Superfoods are big business. With trendy new foodstuffs declared ‘super’ each year, often with highly attractive health claims and celebrity endorsements attached, they can appear too good to pass up.
But what are superfoods? Do they even exist? And which ones are we all going to be eating in 2020?
What are superfoods?
A superfood is any food rich in nutrients, considered especially good for our health and wellbeing. Everything from onions and broccoli, to oily fish and the bright green ‘super algae’ chlorella, have been labelled a superfood.
They often come with impressive health claims – from weight loss and anti-aging, to shinier hair and cancer prevention.
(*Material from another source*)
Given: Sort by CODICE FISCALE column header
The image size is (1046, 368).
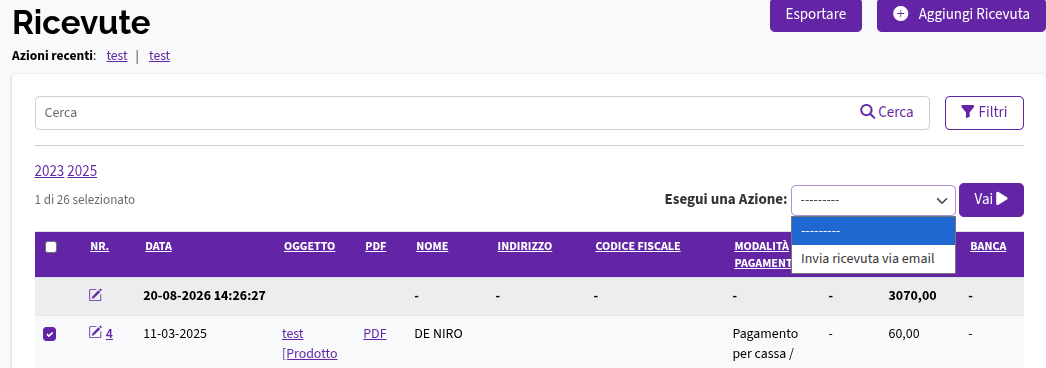Looking at the screenshot, I should 638,246.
But should we believe these claims?
Do superfoods really exist?
Despite the continuing trend for superfood cookbooks and celebrity testimonials, the term is widely unrecognised by experts, dieticians and nutrition scientists.
The EU banned the use of the term on food packaging in 2007, unless backed up by a specific authorised health claim. The NHS is equally clear, recommending a balanced diet containing foods from all four main food groups, whilst dismissing the concept of ‘miracle foods’.
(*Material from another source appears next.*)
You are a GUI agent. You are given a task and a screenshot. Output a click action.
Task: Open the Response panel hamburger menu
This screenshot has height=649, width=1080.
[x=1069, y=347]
But some foods are better for us than others.
So, what superfood trends look set to entice us this year? What are their purported health benefits? And which ones can we most easily incorporate into a balanced diet?
Keep reading for answers to these questions and more as we highlight five superfoods likely to be on your shopping list in 2020.
Top 5 superfoods you’ll be eating this year
1. Goji berries
A perennial favourite on superfood lists, goji berries are high in antioxidants, minerals, and vitamins A and C. Amongst the health benefit claims made on their behalf are cancer prevention (antioxidants are believed to slow tumour growth), improved blood sugar control and weight loss.
Incorporated into a balanced diet, and as part of your five-a-day, goji berries could make a novel but expensive change.
If you need a recipe idea, try the goji berry and pistachio granola bars available here.
2. Bone broth
Bone broth is produced by boiling the bones, meat and connective tissue of grass-fed cattle to produce a stock. Stocks have long been a part of many cultures’ traditional cuisine (not to mention a staple of our Palaeolithic ancestors).
Skip to the middle of the 2010s and the soup-like stock, now renamed ‘bone broth’, became a surprise hit, with specialist broth bars opening in New York and London.
It’s high in protein, as well as the vitamins and minerals essential for bone health. It also contains collagen and keratin, both of which are good for the skin and hair – strengthening roots, removing greys and allegedly adding shine.
Advocates are quick to point out the difference between a stock and a bone broth, so if you’re keen to discover the difference, try the Hemsley and Hemsley recipe available here.
Kefir (or kephir), is a fermented milk drink like a thin yoghurt, made from kefir grains.
Originally from the Northern Caucasus, kefir grains are grain-like colonies of yeast and lactic acid bacteria that are added to milk to make yoghurt.
Kefir is a probiotic – full of the ‘good’ bacteria that aid digestion. It’s also packed with nutrients and said to have antibacterial properties.
Lactic acid bacteria in the grains break down lactic acid, which can make it suitable for those with lactose intolerance. Although usually made from cow or goat’s milk, it can also be made from non-dairy milk.
Add blueberries or blackberries to a kefir breakfast smoothie and you’ll get a superfood-filled breakfast to set you up for the day. Read the recipe here.
Greens are an important part of any balanced and healthy diet. Along with broccoli and kale, rocket has been added to the superfoods list.
High in vitamins C and K, rocket can promote a healthy heart, bones and skin. It also – along with other cruciferous vegetables – contains glucosinolates, which may help to protect against cancer.
In terms of cost, availability and simplicity, rocket is an easy superfood to add to your diet. Make it one of your five a day or combine a rocket salad with our final superfood choice, to get a superfood boost. Try Jamie Oliver’s ‘Scrummy warm rocket salad’ recipe here.
The NHS recommends one meal of oily fish a week, so why not make it sardines?
Sardines are a good source of lean protein, as well as being rich in omega-3 fats. According to the British Heart Foundation, both white and oily fish – when eaten as part of a Mediterranean-style diet – can reduce the risk of developing type 2 diabetes, high blood pressure and raised cholesterol. A diet of bread, fruit and vegetables, fish and unsaturated fat spreads, can lower the risk of heart disease, cancer, and arthritis.
Combine a warm rocket salad with sardines, or check out the BBC Good Food list available here, for not one, but 22 sardine recipes.